— start of Raw data —

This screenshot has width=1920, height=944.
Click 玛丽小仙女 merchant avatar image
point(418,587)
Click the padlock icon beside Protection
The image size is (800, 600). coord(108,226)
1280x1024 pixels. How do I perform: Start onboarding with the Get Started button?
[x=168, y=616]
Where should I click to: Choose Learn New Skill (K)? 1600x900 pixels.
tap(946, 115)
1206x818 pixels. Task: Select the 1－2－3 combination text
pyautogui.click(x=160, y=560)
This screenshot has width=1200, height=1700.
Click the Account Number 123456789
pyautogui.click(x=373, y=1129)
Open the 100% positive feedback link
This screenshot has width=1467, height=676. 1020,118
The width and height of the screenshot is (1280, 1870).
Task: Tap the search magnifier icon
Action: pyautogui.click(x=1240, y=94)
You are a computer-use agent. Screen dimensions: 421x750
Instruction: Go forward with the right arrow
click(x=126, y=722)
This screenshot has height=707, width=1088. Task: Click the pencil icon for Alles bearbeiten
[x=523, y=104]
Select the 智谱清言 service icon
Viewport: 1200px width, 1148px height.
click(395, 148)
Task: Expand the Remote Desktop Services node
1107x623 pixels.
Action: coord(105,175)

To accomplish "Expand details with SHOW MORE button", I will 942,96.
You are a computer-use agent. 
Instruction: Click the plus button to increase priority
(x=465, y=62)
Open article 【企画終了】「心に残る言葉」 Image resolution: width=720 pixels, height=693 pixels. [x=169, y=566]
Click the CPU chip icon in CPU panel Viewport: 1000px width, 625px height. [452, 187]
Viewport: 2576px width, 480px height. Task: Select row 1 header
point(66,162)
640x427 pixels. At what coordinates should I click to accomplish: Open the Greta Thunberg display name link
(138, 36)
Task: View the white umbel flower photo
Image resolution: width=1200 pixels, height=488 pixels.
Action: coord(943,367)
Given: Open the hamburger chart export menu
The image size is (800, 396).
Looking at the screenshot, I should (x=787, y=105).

— end of Raw data —

* [Stated goal] Switch "Instruction" to "Step" in the records above, starting at the line that has "Open the 100% positive feedback link" and stopping after the line that has "(x=465, y=62)". Reproduce only those lines, with everything else unchanged.

* [Right answer]
Open the 100% positive feedback link
This screenshot has width=1467, height=676. 1020,118
The width and height of the screenshot is (1280, 1870).
Task: Tap the search magnifier icon
Action: pyautogui.click(x=1240, y=94)
You are a computer-use agent. Screen dimensions: 421x750
Step: Go forward with the right arrow
click(x=126, y=722)
This screenshot has height=707, width=1088. Task: Click the pencil icon for Alles bearbeiten
[x=523, y=104]
Select the 智谱清言 service icon
Viewport: 1200px width, 1148px height.
click(395, 148)
Task: Expand the Remote Desktop Services node
1107x623 pixels.
Action: coord(105,175)

To accomplish "Expand details with SHOW MORE button", I will 942,96.
You are a computer-use agent. 
Step: Click the plus button to increase priority
(x=465, y=62)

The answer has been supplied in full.